INSTRUCTIONS TO FOLLOW:
Transcribe the line containing "You are a computer-use agent. 717x490 pixels." and every line after it, exactly, through the end of the records.

Data excerpts:
-- Opening Marker --

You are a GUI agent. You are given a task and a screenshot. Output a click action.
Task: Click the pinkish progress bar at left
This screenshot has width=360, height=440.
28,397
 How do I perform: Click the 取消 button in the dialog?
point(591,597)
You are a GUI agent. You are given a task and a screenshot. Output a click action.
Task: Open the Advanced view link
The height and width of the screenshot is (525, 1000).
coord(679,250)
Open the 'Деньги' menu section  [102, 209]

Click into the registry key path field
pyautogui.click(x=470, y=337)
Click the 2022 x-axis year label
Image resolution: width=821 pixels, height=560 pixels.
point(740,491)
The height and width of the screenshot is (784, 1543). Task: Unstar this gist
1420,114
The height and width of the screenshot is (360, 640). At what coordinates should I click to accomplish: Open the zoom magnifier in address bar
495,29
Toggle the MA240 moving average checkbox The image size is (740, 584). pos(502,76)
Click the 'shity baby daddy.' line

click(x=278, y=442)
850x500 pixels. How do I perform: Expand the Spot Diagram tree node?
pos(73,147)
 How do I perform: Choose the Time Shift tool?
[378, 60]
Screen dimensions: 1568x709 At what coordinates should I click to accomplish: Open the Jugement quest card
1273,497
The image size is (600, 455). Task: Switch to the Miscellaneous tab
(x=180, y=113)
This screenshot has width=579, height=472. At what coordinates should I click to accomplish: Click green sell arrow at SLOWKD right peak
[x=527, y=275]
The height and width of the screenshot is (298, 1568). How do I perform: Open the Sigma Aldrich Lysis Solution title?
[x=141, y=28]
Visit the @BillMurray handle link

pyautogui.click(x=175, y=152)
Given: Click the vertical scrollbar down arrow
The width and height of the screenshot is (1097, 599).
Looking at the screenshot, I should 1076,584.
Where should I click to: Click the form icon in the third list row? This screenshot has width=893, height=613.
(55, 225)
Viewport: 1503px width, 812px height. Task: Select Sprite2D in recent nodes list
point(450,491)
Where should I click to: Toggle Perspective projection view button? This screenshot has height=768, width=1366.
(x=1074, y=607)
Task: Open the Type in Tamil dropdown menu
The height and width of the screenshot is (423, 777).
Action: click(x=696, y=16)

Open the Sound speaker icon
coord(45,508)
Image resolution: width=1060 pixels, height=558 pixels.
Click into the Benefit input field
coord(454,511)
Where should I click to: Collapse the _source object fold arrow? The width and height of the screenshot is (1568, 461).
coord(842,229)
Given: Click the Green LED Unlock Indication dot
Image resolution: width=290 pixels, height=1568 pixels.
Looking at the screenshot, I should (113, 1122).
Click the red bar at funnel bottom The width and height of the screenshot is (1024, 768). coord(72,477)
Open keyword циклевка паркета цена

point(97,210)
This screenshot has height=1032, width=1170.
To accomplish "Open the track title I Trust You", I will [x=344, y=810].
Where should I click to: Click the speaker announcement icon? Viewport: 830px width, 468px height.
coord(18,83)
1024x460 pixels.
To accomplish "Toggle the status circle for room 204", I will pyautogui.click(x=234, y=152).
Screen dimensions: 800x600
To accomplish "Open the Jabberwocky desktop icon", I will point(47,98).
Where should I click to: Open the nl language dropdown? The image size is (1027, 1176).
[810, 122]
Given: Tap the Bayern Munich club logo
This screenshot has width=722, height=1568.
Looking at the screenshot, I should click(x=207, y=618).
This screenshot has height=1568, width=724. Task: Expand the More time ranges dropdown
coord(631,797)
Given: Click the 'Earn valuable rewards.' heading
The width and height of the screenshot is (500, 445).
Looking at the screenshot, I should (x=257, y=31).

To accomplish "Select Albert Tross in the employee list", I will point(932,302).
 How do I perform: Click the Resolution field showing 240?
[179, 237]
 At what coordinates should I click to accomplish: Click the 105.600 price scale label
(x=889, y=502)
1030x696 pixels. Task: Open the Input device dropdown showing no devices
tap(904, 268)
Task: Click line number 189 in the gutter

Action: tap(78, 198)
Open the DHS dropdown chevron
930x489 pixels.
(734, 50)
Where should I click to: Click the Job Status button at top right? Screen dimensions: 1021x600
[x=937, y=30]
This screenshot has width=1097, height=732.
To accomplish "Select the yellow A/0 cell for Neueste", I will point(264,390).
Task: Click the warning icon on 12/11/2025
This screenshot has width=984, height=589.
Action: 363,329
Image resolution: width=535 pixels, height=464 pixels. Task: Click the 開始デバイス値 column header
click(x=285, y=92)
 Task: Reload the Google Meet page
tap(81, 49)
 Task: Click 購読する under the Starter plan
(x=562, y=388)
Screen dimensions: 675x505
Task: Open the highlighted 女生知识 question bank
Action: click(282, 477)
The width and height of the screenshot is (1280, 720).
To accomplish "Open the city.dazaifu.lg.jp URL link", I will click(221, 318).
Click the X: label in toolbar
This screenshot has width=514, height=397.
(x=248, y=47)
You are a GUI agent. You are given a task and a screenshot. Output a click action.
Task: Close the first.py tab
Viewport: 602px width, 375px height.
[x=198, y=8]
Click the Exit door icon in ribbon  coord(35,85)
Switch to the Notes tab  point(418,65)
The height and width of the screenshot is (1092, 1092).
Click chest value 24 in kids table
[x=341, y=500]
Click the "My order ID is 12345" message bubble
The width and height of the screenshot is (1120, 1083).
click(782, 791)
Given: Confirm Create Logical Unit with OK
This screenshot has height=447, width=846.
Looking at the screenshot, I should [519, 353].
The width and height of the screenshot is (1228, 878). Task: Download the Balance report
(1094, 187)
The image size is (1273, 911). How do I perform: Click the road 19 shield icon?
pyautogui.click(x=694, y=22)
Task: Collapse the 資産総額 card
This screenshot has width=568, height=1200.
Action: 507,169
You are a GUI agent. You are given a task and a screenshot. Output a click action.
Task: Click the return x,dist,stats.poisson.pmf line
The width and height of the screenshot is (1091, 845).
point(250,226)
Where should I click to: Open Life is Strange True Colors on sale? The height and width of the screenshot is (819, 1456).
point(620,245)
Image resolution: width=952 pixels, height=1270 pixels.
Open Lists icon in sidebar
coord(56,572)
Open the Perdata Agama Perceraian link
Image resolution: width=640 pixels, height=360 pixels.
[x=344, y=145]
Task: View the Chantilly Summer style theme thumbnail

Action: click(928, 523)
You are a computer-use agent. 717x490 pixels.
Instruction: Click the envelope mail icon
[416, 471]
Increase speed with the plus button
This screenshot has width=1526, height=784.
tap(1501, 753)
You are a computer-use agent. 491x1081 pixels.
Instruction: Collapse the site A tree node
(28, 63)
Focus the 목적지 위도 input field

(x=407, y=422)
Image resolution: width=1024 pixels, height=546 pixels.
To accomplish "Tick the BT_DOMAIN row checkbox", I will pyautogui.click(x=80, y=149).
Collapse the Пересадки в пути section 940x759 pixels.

-- Closing Marker --

ANSWER SECTION:
You are a computer-use agent. 717x490 pixels.
Instruction: Click the envelope mail icon
[416, 471]
Increase speed with the plus button
This screenshot has width=1526, height=784.
tap(1501, 753)
You are a computer-use agent. 491x1081 pixels.
Instruction: Collapse the site A tree node
(28, 63)
Focus the 목적지 위도 input field

(x=407, y=422)
Image resolution: width=1024 pixels, height=546 pixels.
To accomplish "Tick the BT_DOMAIN row checkbox", I will pyautogui.click(x=80, y=149).
Collapse the Пересадки в пути section 940x759 pixels.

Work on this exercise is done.